The Hero Of World War Two Alan Turing was arguably one of the leading men throughout World War Two, and without his knowledge Great Britain and the allied forces would have been defeated by the Nazi’s. During World War II, Turing was a leading participant in wartime code-breaking, particularly that of German ciphers. He worked at Bletchley Park, the GCCS wartime station, where helped decipher German Enigma encrypted signals. He also wrote two papers about mathematical approaches to code-breaking, which became such important assets to the Code and Cypher School Despite Turing’s heroic efforts to the United Kingdom, Turing was a homosexual during the 1950’s, whereby it was illegal to be a homosexual. Turing s admitted to police—who he called to his house after a break-in—in January, 1952, that he had had a sexual relationship with the perpetrator, 19-year-old Arnold Murray, he was charged with gross indecency. Following his arrest, Turing was forced to choose between temporary probation on the condition that he receive hormonal treatment for libido reduction, or imprisonment. He chose the former, and soon underwent chemical castration through injections of a synthetic oestrogen hormone for a year, which eventually rendered him impotent.

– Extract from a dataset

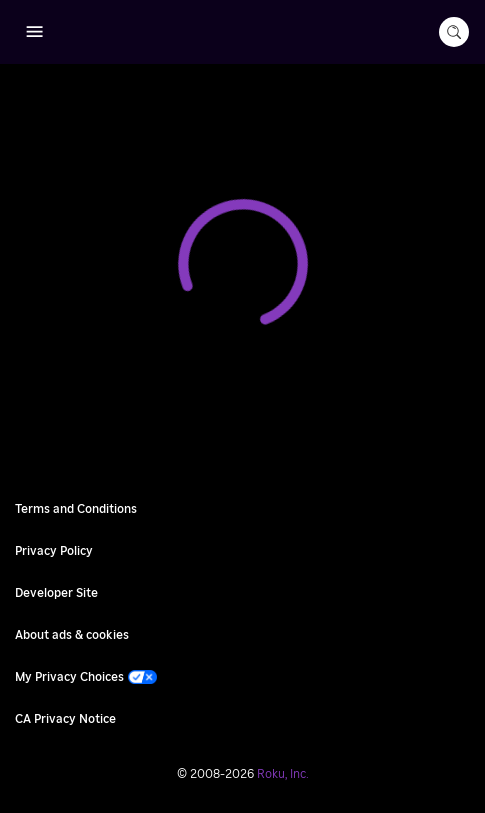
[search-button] (454, 32)
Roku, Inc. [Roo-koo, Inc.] (283, 774)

The LGBT community have overcome mass hurdles in terms of acceptance of homosexuality however in terms of other sexual and gender origins the twenty first century has barriers to overcome. Whilst legally for trans-gender people it is becoming easier to change ones gender, and with gender reassignment allowed on the national health service it is evident that British society is becoming even more accepting of trans gender people. Whilst legally it may seem that trans people are accepted within communities, verbal and physical assault on trans gender people is at an all time high.